Note: This post was adapted from a slide presentation on quartzmo.com. That's why it's a bit heavy on bullet points.

The term "interactive static site" appears to be an oxymoron. In fact, they are all over the Web and have been for years. What's relatively new are developer-oriented site generation tools such as Jekyll; JavaScript MVC frameworks such as Backbone.js, Ember.js, and AngularJS; and Backend as a Service (BaaS) platforms such as Firebase and Parse.

Why static sites?

Static web sites are extremely stable, secure, economical, and fast. They can be great for SEO and analytics, and work best when the primary content is infrequently changed and document-oriented. This is true of most personal blogs, but also of many large sites, possibly even much e-commerce. A new version of healthcare.gov is slated to be a massive static site, with content to be updated by non-technical users via Prose.

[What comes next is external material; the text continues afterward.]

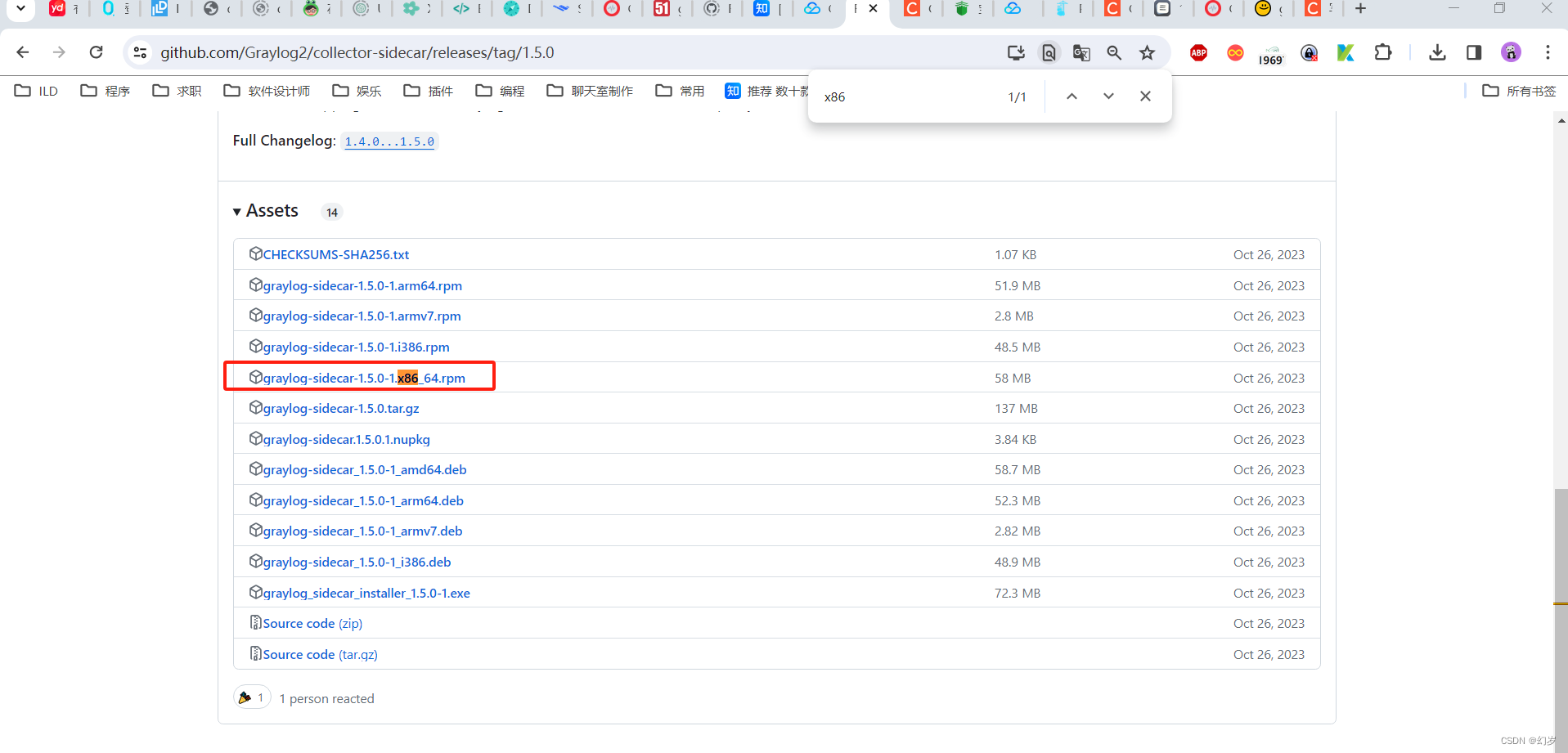
Task: Open the browser Downloads icon
Action: [1438, 52]
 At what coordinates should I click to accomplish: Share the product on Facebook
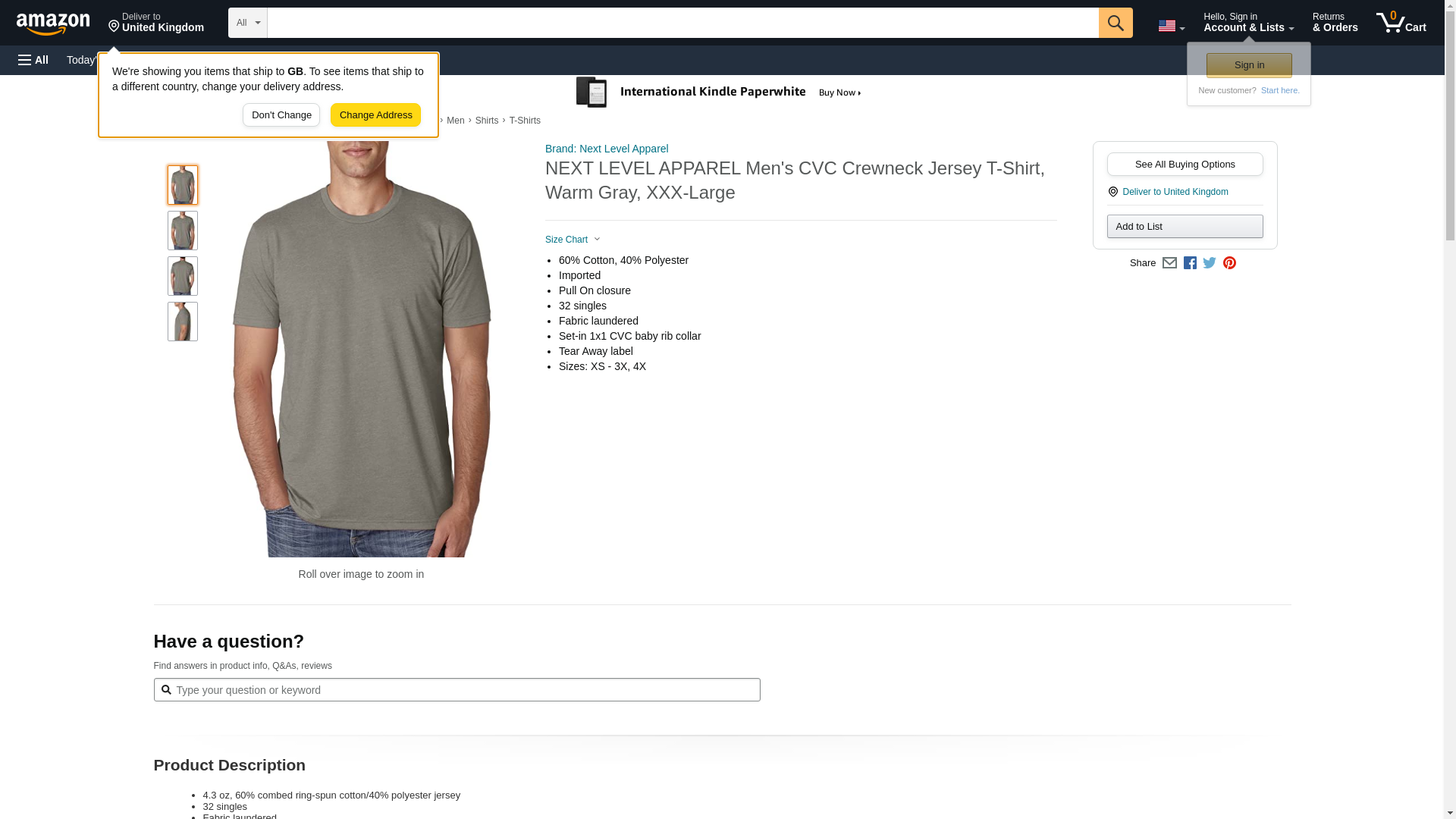point(1190,263)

Indeed, the page you are reading was created and deployed with Octopress, a blog-specific wrapper for the slightly more generic Jekyll project. Jekyll is complex software, based on Ruby, Rake, and Git. Middleman may be even more complex than Jekyll, and reminds me of a command-line version of Rails. These are the heavyweight, mature solutions. For learning the concepts, check out something much simpler: Jeremy Ashkenas' delightfully readable Journo, a single-file, Node-based tool that deploys via rsync.

The problem: Some interactivity

We are talking about Sprinkles of JavaScript, not RIA: Most content is navigated through good old fashioned full-page reloads, but engaging the user requires scattered elements of interactive behavior and dynamic content.

The current solution: Third-party widgets and services

The ultimate example of a cross-site-loaded, service-backed widget may be Disqus, which is so popular for static blogs that it is a default in Octopress. On product and marketing sites, no doubt you have seen countless feedback and survey widgets. UserVoice is one example.

Pros - Third-party service

  • Easy to integrate
  • Mature, complete, and ready

Cons - Third-party service

  • Third-party branding
  • Difficult or impossible to customize
  • Vendor lock-in
  • Ugly ads or monthly fees

A better solution: Open-source widgets and Backend as a Service (BaaS)

With taglines like "Build apps fast without managing servers," there are already a number of commercial BaaS offerings.

Please let me know if somehow I missed including your favorite JavaScript-supporting BaaS!

Pros - Commercial BaaS

  • Generalized, flexible
  • Free tier is plenty for small stuff
  • Allow integration across your widgets
  • OAuth or custom auth
  • Fine-grained control over your data

Cons - Commercial BaaS

  • Not portable to alternative hosting
  • Obfuscated/closed source makes it hard to debug
  • Except Firebase, most are primarily for native mobile apps
  • VC-backing: acquisition or death?

The Dream: 100% FLOSS BaaS

Not much yet, helios.io (Ruby, iOS clients only) seems promising, especially since it has backing from Heroku.

Some others I found by looking around are BaasBox (Java), End.js (docs not in English), and smooth.io (a work in progress).